From the data that follows, set down exactly the lines from the one with "Uncheck the Script checkbox" through the one with "Image resolution: width=810", counting both. Pictures stay out.

(Saved entries)
----
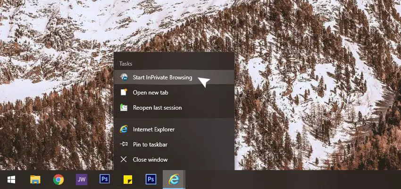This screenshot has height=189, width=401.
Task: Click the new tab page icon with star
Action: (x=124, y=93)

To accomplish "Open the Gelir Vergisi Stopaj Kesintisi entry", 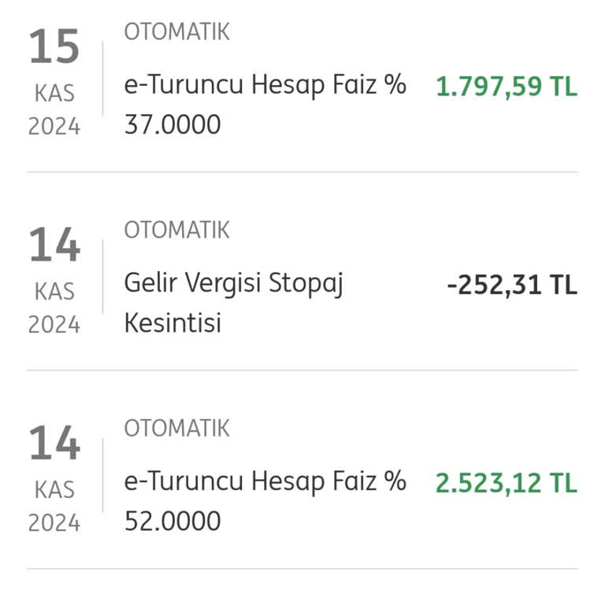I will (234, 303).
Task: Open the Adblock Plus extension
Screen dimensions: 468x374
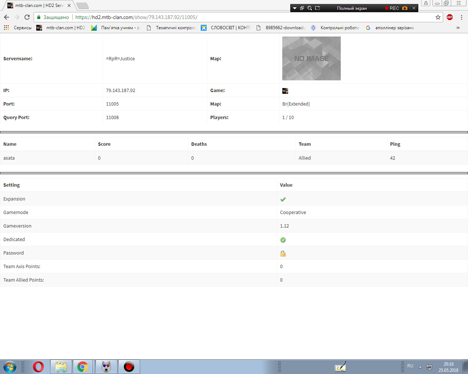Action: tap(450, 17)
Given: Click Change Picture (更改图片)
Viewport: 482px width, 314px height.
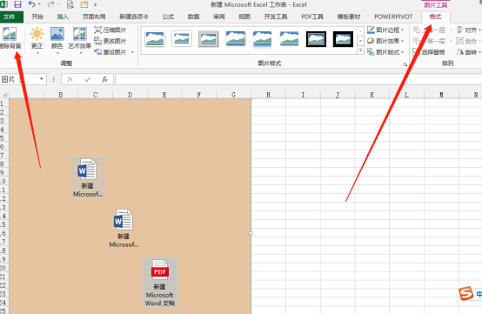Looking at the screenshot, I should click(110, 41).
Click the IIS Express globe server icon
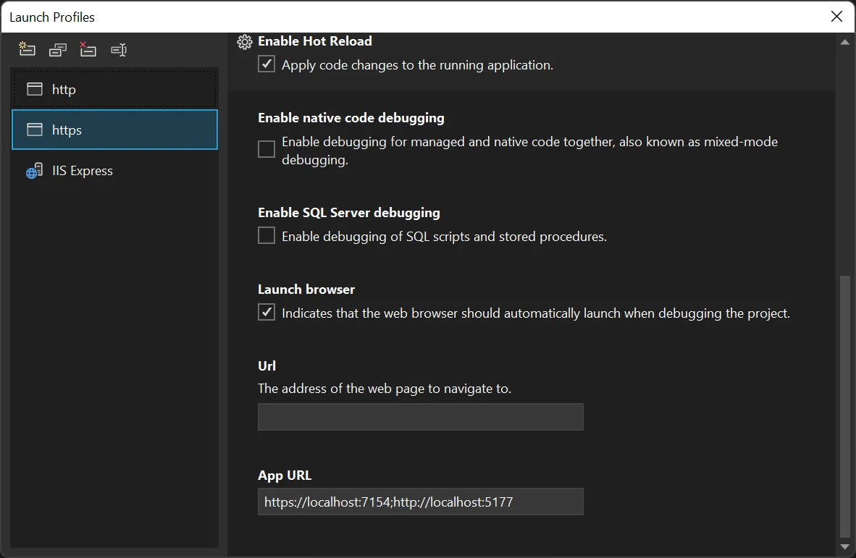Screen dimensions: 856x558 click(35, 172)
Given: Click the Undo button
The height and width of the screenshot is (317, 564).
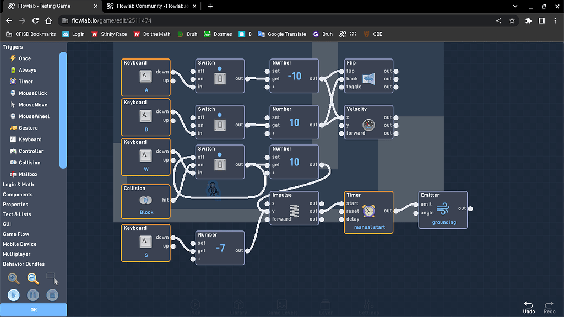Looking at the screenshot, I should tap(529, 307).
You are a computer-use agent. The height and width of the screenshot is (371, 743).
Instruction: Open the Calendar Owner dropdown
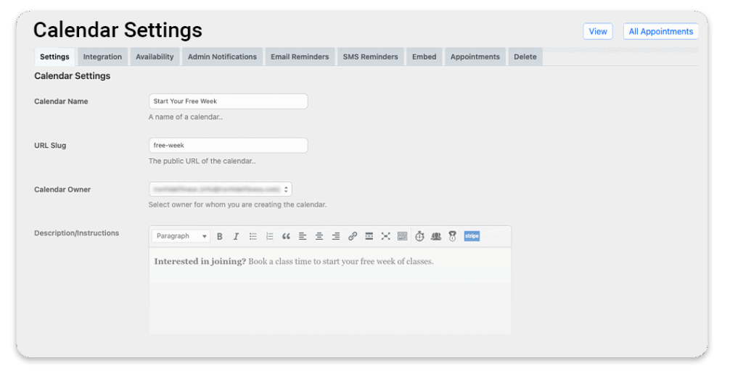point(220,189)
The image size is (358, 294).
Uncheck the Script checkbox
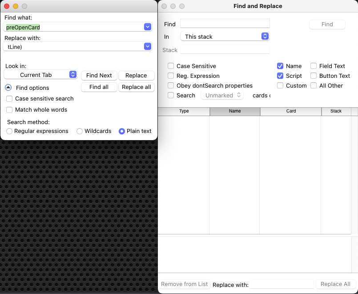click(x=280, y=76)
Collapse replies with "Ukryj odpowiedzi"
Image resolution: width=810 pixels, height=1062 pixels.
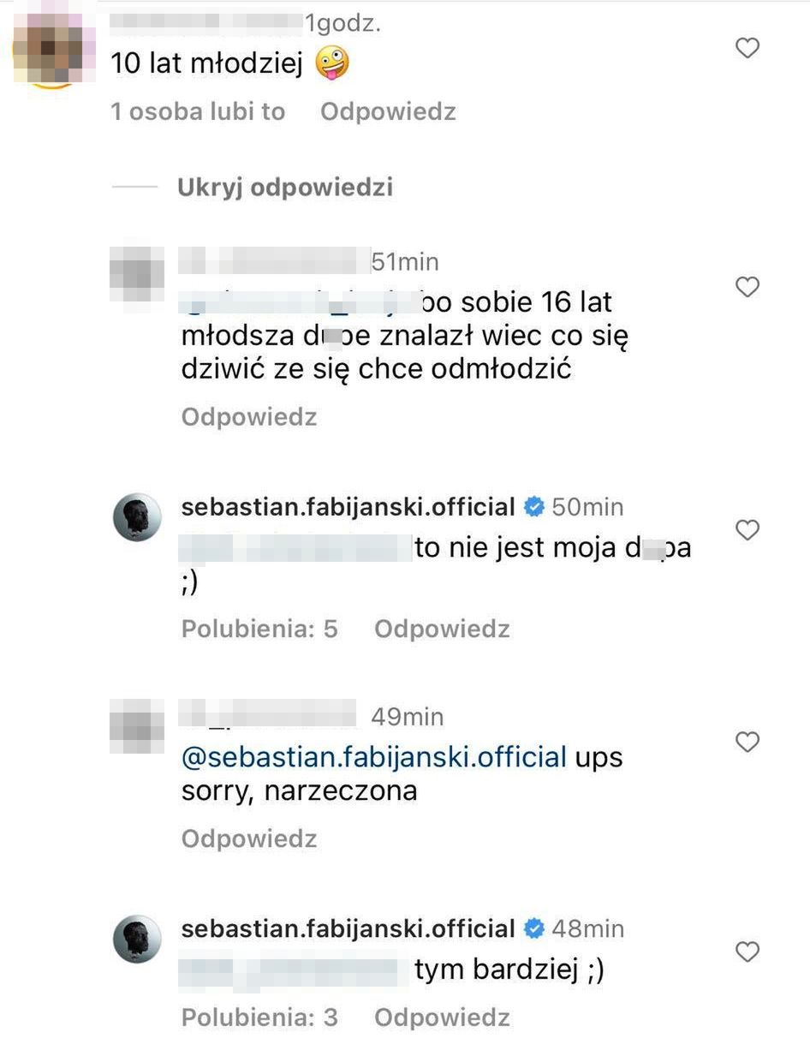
----
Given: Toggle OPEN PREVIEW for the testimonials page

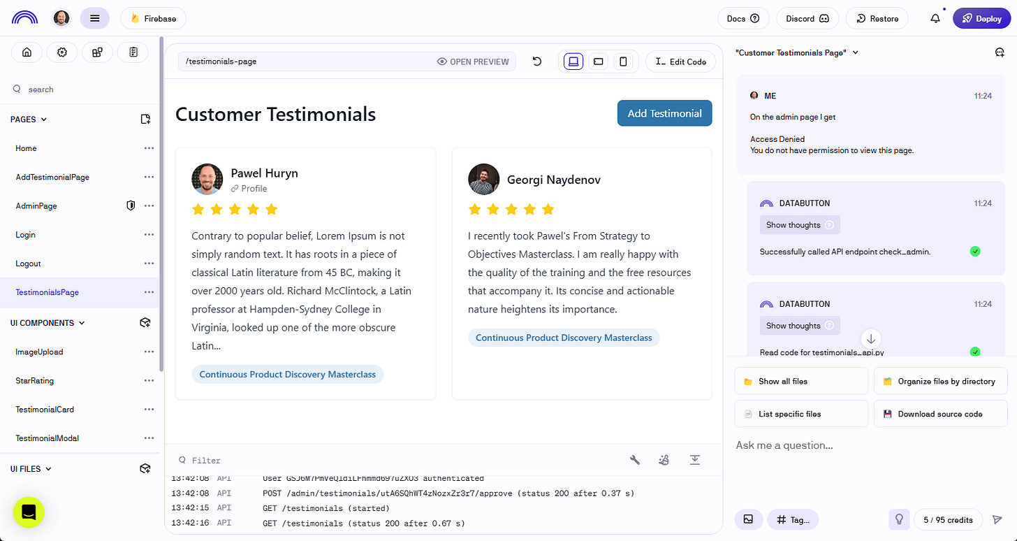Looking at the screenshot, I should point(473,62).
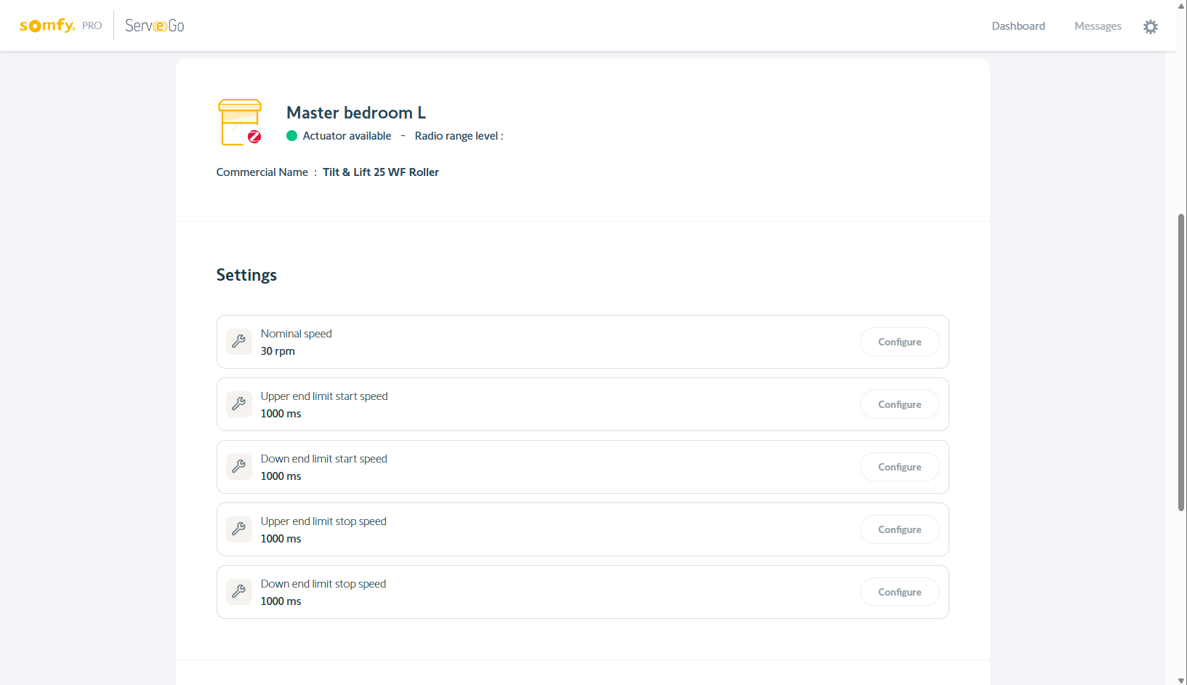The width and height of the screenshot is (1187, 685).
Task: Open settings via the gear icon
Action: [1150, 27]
----
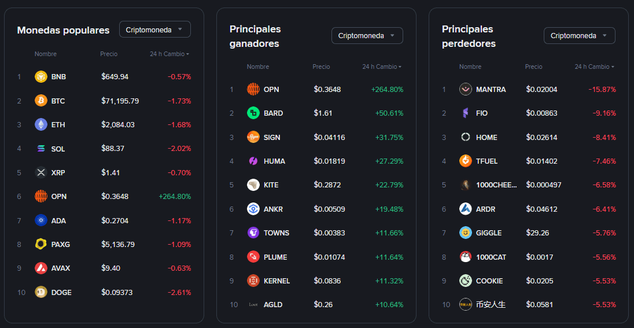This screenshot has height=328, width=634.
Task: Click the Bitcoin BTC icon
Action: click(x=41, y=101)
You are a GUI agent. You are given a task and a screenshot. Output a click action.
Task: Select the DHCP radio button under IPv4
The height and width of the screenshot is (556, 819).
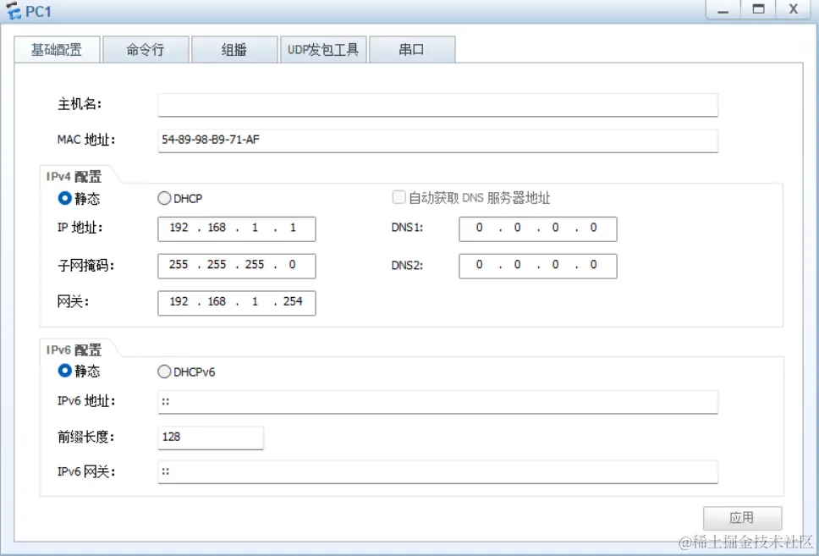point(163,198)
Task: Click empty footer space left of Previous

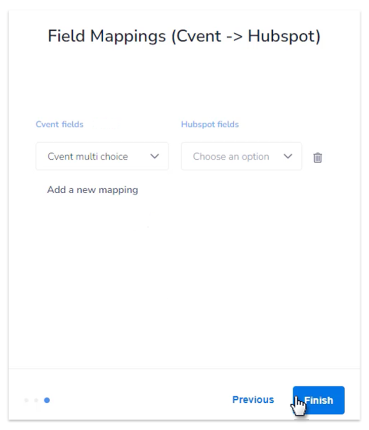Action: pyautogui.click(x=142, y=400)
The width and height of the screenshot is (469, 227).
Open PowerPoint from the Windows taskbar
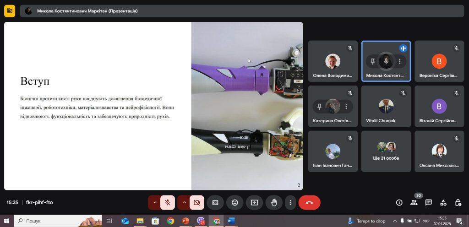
----
◆ Response area
Uncheck the Script checkbox
click(x=280, y=76)
Collapse replies with "Ukryj odpowiedzi"
Image resolution: width=810 pixels, height=1062 pixels.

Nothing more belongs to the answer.